How to use social media data and apply sentiment analysis using Minely

Published in

Minely

4 min readMay 15, 2017

Minely predicted the songs that made it to the top 6 in Eurovision 2017 through social media analytics. The following are the predictions done by Minely.

And the actual results…

Minely collected data from YouTube and Twitter to predict the sentiment of each song. The difference between positive sentiment and negative sentiment is the resulting score used for predicting the leader board.

Building this logic in Minely involves the following steps.

Step 1: Connect to the data sources

Minely has in-built connectors for several social networks. In this example, we have used Twitter and YouTube connectors.
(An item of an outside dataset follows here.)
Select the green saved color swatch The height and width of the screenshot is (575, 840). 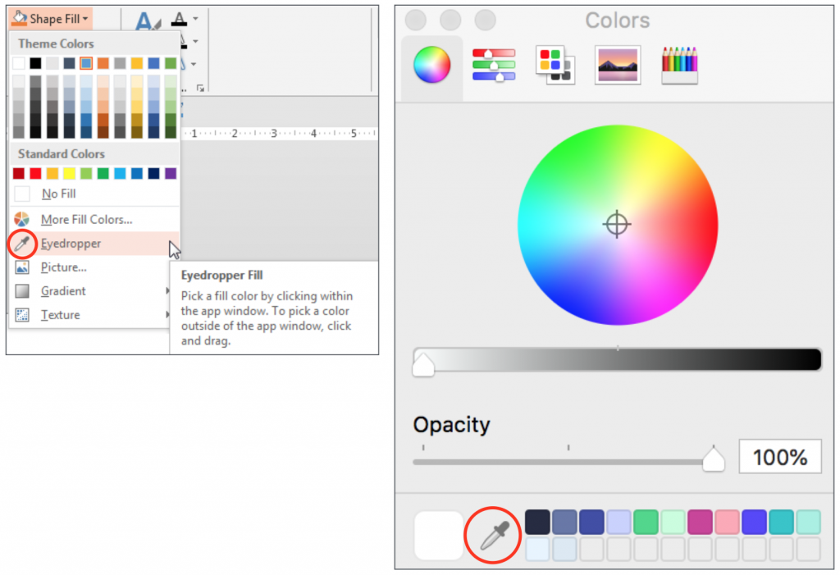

Creating a connection is very easy, all it takes is to input the necessary access credentials.

We also created a connection to MongoDB, the data source used for saving the results of the analysis.

Step 2: Upload data files

The following CSV/TSV files were uploaded.

countries.csv — list of countries in the world containing country code, name, etc
semi-final-1.tsv — list of participants for semi-final 1
semi-final-2.tsv — list of participants for semi-final 2
finals.tsv — list of finalists

Sample data file containing list of participants.
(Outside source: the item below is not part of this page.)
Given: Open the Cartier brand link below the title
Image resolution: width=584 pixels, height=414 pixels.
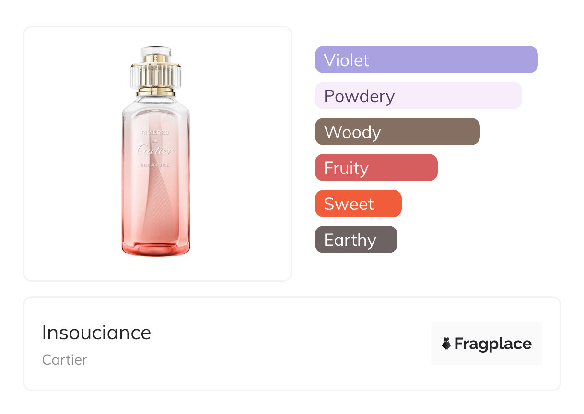Looking at the screenshot, I should point(65,360).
Step 3: Define a stream to pull tweets by Eurovision hash tags

We create a Twitter stream to filter data by @Eurovision, #Eurovision and #ESC2017.

Step 4: Extract participants

Here we extract participants by country name, artist and name of song. We have downloaded the list of participants from Wikipedia as a CSV file and transformed the data in a way that’s easy to blend with streaming analytics.

Step 5: Pull data from YouTube in a scheduled workflow

YouTube only supports reading data in a batch matter. We created a workflow that pulls data from the Eurovision YouTube Channel and save the results in MongoDB. After downloading the data, we created a workflow to match any YouTube videos with their respective country or artist.

Tweet filtering with Levenshtein distance.

Matching of data was done on single words as well as on 2 n-grams. This was done to handle cases where we needed to match phrases such as “San Marino”. We also used the Levenshtein distance to match phrases in a fussy manner and cater for situations where we need to match phrases like the following OG3NE with O’G3NE.